Para “situar” esa afirmación, hay que asumir un criterio fundamental, que además ha sido recordado y evidenciado por el Concilio Vaticano II, a saber, que Dios mismo, con paternal “condescendencia” adaptó su lenguaje a la cultura y a la mentalidad de los destinatarios de su Revelación. Es por eso que esta, la Revelación, ha sido progresiva, a partir de “elementos imperfectos y pasajeros”. Es lo que leemos en los números 13 y 15 de la constitución dogmática Dei Verbum (Palabra de Dios) sobre la Divina Revelación, del Concilio Vaticano II.

Respecto al texto citado, del Éxodo, el profeta Ezequiel insistiría en su momento (durante la época del exilio), en que cada uno es responsable de sus acciones, de tal modo que el pecado de los padres no es causa de castigo para sus hijos, ni la justicia de los padres, “justifica a los hijos”. En el capítulo 18 de Ezequiel leemos: “¿Por qué andan repitiendo, “los padres comieron agraz, y los hijos sufren dentera? Por mi vida, oráculo del Señor Yahvé, que no repetirán más este proverbio” (18, 1-3). Con otras palabras, el profeta Ezequiel ofrece un adelanto en la Revelación Divina, según la cual cada uno de nosotros debe responder personalmente de sus acciones. Esto, obviamente, no excluye que nuestro actuar pueda influir en el actuar de los demás… ¡Es tan fácil dejarse llevar por los demás! Sin embargo, eso no quita que en definitiva cada cual sea juzgado según su propia conciencia y su propia responsabilidad.

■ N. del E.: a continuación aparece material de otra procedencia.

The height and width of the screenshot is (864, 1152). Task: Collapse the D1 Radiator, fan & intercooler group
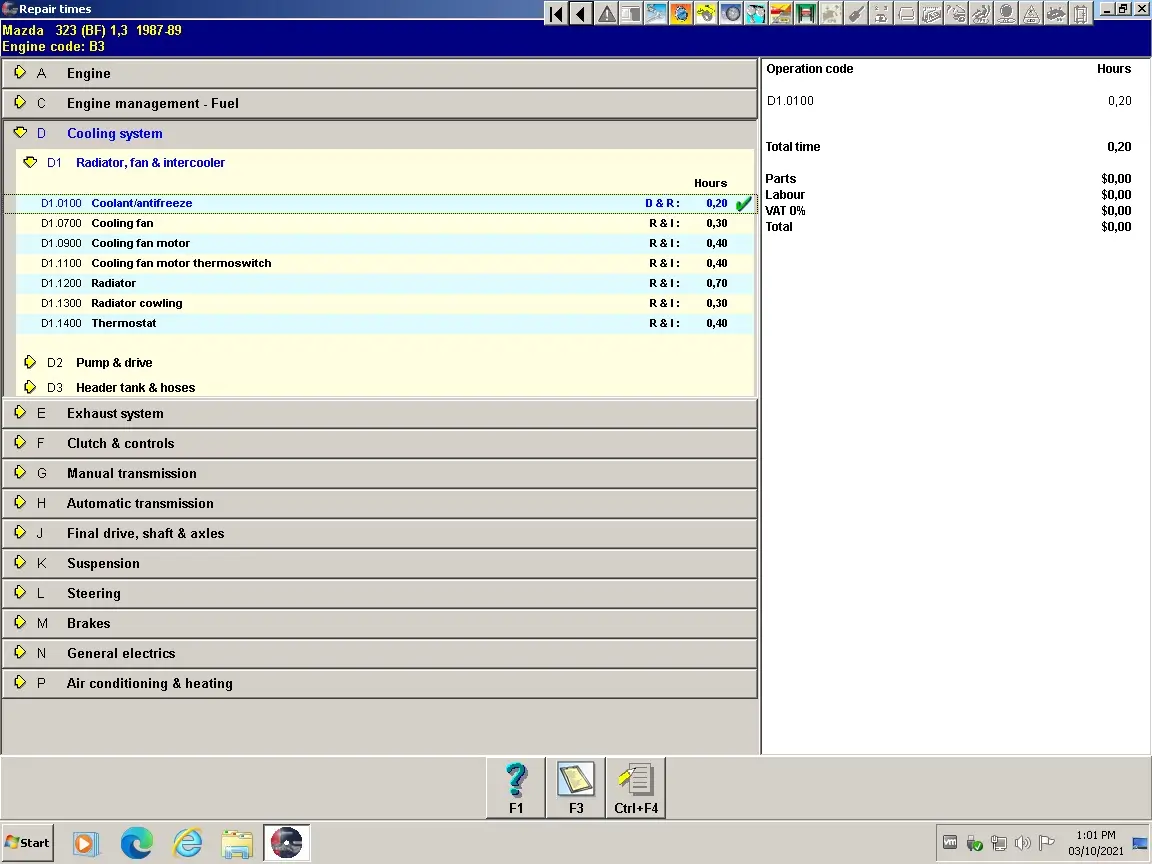click(30, 162)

A pesar del progreso llevado adelante por los profetas, especialmente por Jeremías y Ezequiel acerca de la responsabilidad personal, en los tiempos de Jesús era común pensar en conformidad con lo que hemos citado del texto del libro del Éxodo. Lo podemos constatar leyendo el capítulo 9 del Evangelio de San Juan. “Al pasar, Jesús vio a un hombre ciego de nacimiento. Y le preguntaron sus discípulos: “Maestro, ¿quién pecó, él o sus padres para que haya nacido ciego?” Respondió Jesús: ni él pecó ni sus padres” (Jn 9, 1- 2).

Es en Jesús en quien encontramos la plenitud de la Revelación, y es desde ella que debemos iluminar y así entender todo el Antiguo Testamento y los “límites” que según lo ha afirmado el Concilio Vaticano II, encontramos en él.

Lo repetimos otra vez, no es que en el Antiguo Testamento haya “errores” propiamente dichos, sino “límites” que dependen del modo de pensar de los destinatarios y que Dios iba corrigiendo, poco a poco, hasta llegar a Jesús, “suprema verdad”.